On the paper, I was hoping you could help me understand a few things: \- It
seems that the main finding is that any k-CNF form, like Thomas' Boolean
Regulatory Network, can be expressed by PAC learning bounds. In section 4 of
the abstract [1], you mentioned that "when the dimension increases... the PAC
learning algorithm can leverage available prior knowledge...". Are you
referring to the time dimension adding more clauses to the k-CNF? \- I'm
having trouble reconciling the PAC term "h" with "model confidence" in section
5.2. Is this allowed because the PAC learning "delta" (probability) [2]
parameter is dropped for the k-CNF adaptation? \- In this concrete case, is
the learning portion just the mapping the stochastic traces to outputs (i.e.
lookups)? I'm missing some understanding on how such a mapping handles
stochasticity.

You'll have to forgive me, as I'm still trying to understand the paper.

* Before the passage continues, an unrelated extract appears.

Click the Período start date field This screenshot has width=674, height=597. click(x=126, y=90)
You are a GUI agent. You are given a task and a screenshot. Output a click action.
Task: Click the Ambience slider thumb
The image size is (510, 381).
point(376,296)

It's
incredibly interesting to me, so thanks for writing it!

[1] Abstract -
[http://mlsb.cc/2017/abstracts/MLSB_2017_paper_11.pdf](http://mlsb.cc/2017/abstracts/MLSB_2017_paper_11.pdf)

[2] PAC Learning -
[https://en.wikipedia.org/wiki/Probably_approximately_correct...](https://en.wikipedia.org/wiki/Probably_approximately_correct_learning)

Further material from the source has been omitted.